I am using
__getitem__ to grab multiple embeddings from a file system and concat them into a single sample which is then sent to my dataloader for batching.
The dataset is not very well sanitised and occasionally I will need to skip a sample. Is there a way to return and skip a sample, or iterate
__getitem__ from within the method itself?
Alternatively - should this code be put somewhere else?
Thanks for any help.
Could you provide a bit more informations about your use case ?
Why can’t you identify indices that correspond to corrupted file, for instance during the dataset instanciation, by looping one time over all the files, or even simplier identify those files before the dataset instanciation ?
In your training loop, I assume you’re doing something alike
for batch in dataloader:
inputs, targets = batch
outputs = model(inputs)
Can’t you detect batches to skip in this loop ?
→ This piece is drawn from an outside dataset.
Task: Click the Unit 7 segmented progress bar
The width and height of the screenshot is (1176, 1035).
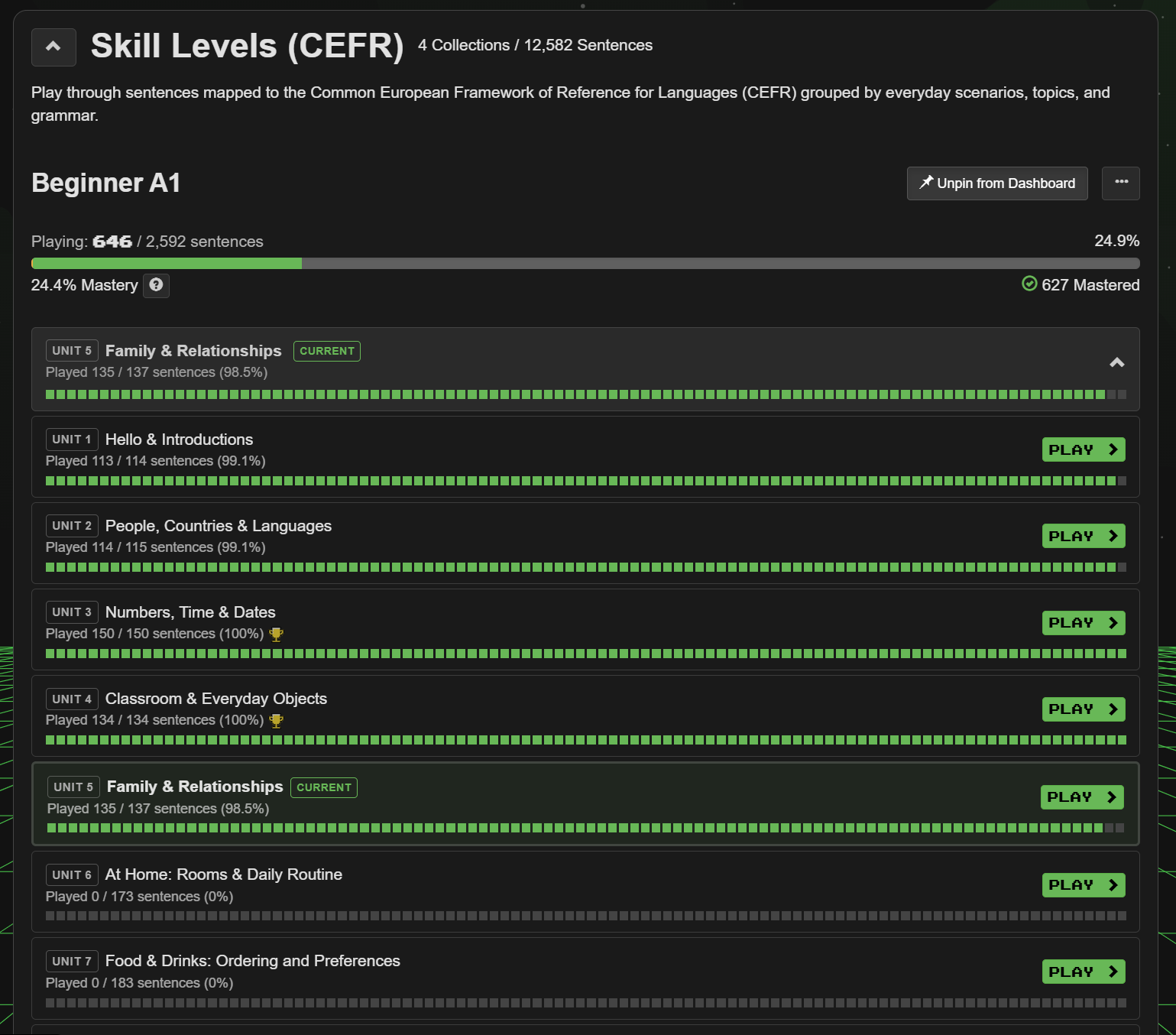Action: pos(585,1003)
If for some reasons you can’t do any of these propositions, you have to possibility to define a Sampler object that will be use by a DataLoader object to samples indices. Those indices will then be used to call the
__getitem__ method of a Dataset object. Check the doc of pytorch.utils.data for more infos. Perhaps in the
__next__ method of your sampler you could try and detect corrupted files and avoid yielding them so that the
__getitem__ method will never be called with their corresponding indices.
I hope I’m being clear, feel free to ask for more details of course.
Thank you @the-dharma-bum for your reply.
It seems that a
custom sampler is exactly what I require in this case. This will allow me to check that all samples in the
[idx] folder have been processed correctly before sending to the
This is a great solution for me as the dataset is being processed while I am experimenting with some model architectures. Identifying incompete samples during
init wouldn’t be possible due to the dataset size.
Thank you for your help!